The reason they couldn’t work out their differences is that one group valued constitutional freedoms, and the other promoted globalist ideology and control. The workers, the survivors and rural Americans have been too busy making a living to wander around in the desert validating their purpose. However, they probably know the deserts and plateaus of their area better than those who would save it. The same can be said for those who live in the shadows of the Bears Ears National Monument.

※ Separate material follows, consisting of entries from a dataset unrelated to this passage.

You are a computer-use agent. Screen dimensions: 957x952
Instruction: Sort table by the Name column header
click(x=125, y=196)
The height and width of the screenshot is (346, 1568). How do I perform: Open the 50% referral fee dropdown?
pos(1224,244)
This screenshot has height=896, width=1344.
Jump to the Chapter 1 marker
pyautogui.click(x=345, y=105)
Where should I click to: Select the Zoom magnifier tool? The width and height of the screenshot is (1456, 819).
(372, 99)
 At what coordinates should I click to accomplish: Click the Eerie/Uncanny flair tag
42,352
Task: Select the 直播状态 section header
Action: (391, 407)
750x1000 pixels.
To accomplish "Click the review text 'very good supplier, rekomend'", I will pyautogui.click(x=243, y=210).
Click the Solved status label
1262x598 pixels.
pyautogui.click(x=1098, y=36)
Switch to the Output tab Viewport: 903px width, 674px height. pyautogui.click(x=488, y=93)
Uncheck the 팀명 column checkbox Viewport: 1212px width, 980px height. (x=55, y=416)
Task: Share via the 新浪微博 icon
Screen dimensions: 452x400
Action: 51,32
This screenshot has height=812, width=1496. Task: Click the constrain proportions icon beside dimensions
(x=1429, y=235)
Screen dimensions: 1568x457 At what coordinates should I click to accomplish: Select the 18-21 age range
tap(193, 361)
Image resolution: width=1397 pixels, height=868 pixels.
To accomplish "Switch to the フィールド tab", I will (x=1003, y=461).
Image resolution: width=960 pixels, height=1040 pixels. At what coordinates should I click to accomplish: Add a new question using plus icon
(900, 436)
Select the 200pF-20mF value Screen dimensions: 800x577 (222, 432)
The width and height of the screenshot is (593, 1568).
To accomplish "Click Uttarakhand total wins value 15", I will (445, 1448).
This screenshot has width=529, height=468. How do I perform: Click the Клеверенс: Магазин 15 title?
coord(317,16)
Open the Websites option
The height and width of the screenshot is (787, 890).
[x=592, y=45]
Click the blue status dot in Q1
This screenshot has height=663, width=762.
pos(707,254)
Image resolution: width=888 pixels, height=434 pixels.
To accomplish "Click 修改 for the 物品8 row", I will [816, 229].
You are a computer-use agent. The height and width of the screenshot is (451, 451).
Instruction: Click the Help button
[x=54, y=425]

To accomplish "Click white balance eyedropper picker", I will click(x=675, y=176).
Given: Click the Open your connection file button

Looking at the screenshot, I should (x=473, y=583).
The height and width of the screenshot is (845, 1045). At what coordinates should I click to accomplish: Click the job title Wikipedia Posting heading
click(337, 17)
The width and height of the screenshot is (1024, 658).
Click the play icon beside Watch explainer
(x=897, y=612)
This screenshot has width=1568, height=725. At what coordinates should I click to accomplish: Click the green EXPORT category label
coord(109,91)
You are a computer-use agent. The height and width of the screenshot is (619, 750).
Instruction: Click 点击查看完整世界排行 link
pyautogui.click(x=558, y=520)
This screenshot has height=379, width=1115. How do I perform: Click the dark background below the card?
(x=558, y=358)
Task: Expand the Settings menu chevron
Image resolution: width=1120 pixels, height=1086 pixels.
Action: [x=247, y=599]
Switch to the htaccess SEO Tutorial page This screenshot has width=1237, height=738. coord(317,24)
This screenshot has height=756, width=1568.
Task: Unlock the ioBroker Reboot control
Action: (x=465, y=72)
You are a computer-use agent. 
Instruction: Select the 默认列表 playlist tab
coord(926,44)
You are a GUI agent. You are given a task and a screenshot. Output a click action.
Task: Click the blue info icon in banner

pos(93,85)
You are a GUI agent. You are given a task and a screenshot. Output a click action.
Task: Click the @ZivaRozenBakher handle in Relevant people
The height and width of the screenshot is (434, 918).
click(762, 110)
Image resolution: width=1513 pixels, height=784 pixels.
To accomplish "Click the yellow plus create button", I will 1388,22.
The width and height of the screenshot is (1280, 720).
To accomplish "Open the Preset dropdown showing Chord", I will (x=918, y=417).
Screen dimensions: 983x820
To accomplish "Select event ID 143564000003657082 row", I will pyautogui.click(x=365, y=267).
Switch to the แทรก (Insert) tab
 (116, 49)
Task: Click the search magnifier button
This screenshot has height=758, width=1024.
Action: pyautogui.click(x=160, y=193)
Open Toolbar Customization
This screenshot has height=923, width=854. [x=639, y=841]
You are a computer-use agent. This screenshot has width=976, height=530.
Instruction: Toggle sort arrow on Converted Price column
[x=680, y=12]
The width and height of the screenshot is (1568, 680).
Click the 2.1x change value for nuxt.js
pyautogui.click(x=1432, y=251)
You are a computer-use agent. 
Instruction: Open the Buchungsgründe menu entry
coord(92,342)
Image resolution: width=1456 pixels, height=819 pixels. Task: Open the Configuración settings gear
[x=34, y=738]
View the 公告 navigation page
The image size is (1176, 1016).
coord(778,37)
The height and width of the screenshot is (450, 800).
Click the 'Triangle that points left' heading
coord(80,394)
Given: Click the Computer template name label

Just because a person has wealth and stealth does not mean they know what is best for everyone else in this sphere of wilderness, isolation, beauty and potential. If Mr. Williams understands Mother Nature and biological life forces, surely, he recognizes Darwin’s survival of the fittest is still true today. The desire is innate in us all, and had it not been for his pioneer ancestor’s desire to survive, he wouldn’t be here to chastise and denigrate other equally valid lifestyles. One doesn’t have to be a carbon print copy of all others to be of worth. The common man trying to survive also loves the land and everything it has to offer, whether it be vistas, solitude, experiences or raising crops. Each has its joy.